Reproduce verbatim the part of the package metadata starting at "Provides-Extra: dev" and ending at "Python (Aspose-compatible API)".

- Quoted passage:
========

Metadata-Version: 2.4
Name: aspose-note
Version: 0.1.4
Summary: Aspose.Note-compatible Python API for reading OneNote (.one) files
Author: Aspose
License-Expression: MPL-2.0
Project-URL: Homepage, https://github.com/aspose-note/aspose-note-python
Project-URL: Repository, https://github.com/aspose-note/aspose-note-python
Project-URL: Issues, https://github.com/aspose-note/aspose-note-python/issues
Keywords: onenote,one,aspose,parser,pdf
Classifier: Programming Language :: Python :: 3
Classifier: Programming Language :: Python :: 3 :: Only
Classifier: Programming Language :: Python :: 3.10
Classifier: Programming Language :: Python :: 3.11
Classifier: Programming Language :: Python :: 3.12
Classifier: Operating System :: OS Independent
Classifier: Topic :: File Formats
Requires-Python: >=3.10
Description-Content-Type: text/markdown
License-File: LICENSE
License-File: THIRD_PARTY_NOTICES.md
Provides-Extra: pdf
Requires-Dist: reportlab>=3.6; extra == "pdf"
Provides-Extra: dev
Requires-Dist: build>=1.2; extra == "dev"
Requires-Dist: twine>=5.0; extra == "dev"
Dynamic: license-file

# 🗒️ Aspose.Note for Python (Aspose-compatible API)

[![CI](https://github.com/aspose-note/aspose-note-python/actions/workflows/ci.yml/badge.svg)](https://github.com/aspose-note/aspose-note-python/actions/workflows/ci.yml)
[![PyPI](https://img.shields.io/pypi/v/aspose-note.svg)](https://pypi.org/project/aspose-note/)

========

- Extracted records:
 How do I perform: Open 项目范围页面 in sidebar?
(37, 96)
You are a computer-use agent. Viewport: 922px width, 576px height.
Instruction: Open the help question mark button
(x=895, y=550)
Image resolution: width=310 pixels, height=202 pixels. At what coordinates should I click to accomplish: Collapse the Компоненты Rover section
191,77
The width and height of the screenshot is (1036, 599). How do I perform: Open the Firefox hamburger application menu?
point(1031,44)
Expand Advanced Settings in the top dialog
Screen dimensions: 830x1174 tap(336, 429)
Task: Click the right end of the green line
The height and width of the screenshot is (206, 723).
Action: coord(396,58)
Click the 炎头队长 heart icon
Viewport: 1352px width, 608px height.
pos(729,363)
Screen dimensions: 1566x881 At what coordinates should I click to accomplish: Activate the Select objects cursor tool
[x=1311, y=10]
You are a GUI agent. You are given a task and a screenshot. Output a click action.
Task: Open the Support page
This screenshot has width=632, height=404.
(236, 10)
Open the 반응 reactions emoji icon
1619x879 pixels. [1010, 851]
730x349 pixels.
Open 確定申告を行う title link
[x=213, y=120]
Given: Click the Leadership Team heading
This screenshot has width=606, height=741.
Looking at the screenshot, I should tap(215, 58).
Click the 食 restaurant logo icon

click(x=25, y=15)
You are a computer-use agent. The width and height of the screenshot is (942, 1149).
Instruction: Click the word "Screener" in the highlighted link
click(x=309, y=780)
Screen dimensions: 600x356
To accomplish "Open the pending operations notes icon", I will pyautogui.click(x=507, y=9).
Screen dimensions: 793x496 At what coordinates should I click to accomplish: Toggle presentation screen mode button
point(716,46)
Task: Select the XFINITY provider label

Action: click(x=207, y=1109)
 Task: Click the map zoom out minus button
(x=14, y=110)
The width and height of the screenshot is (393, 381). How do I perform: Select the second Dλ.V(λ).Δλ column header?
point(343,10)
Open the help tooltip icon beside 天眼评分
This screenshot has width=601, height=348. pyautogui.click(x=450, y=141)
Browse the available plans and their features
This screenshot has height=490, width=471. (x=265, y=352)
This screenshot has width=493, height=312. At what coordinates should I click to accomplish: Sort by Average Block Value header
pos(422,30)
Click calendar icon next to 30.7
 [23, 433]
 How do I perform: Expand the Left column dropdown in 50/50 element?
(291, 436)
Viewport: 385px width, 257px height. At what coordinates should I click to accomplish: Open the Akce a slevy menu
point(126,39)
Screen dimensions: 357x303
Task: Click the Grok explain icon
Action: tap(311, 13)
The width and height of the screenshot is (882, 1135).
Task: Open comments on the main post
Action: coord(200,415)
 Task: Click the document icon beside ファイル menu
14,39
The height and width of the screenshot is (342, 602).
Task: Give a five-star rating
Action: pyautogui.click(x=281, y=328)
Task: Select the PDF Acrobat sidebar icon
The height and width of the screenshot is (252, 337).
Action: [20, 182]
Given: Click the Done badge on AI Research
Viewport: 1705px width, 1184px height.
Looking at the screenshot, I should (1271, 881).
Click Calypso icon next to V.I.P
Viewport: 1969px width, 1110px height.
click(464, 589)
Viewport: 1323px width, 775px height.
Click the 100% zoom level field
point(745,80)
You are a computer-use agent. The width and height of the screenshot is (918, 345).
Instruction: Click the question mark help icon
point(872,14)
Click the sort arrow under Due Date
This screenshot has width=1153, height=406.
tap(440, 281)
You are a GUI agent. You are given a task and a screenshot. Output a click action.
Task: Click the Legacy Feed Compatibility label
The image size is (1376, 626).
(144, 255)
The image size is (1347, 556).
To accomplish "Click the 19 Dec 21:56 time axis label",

========

- The response:
Provides-Extra: dev
Requires-Dist: build>=1.2; extra == "dev"
Requires-Dist: twine>=5.0; extra == "dev"
Dynamic: license-file

# 🗒️ Aspose.Note for Python (Aspose-compatible API)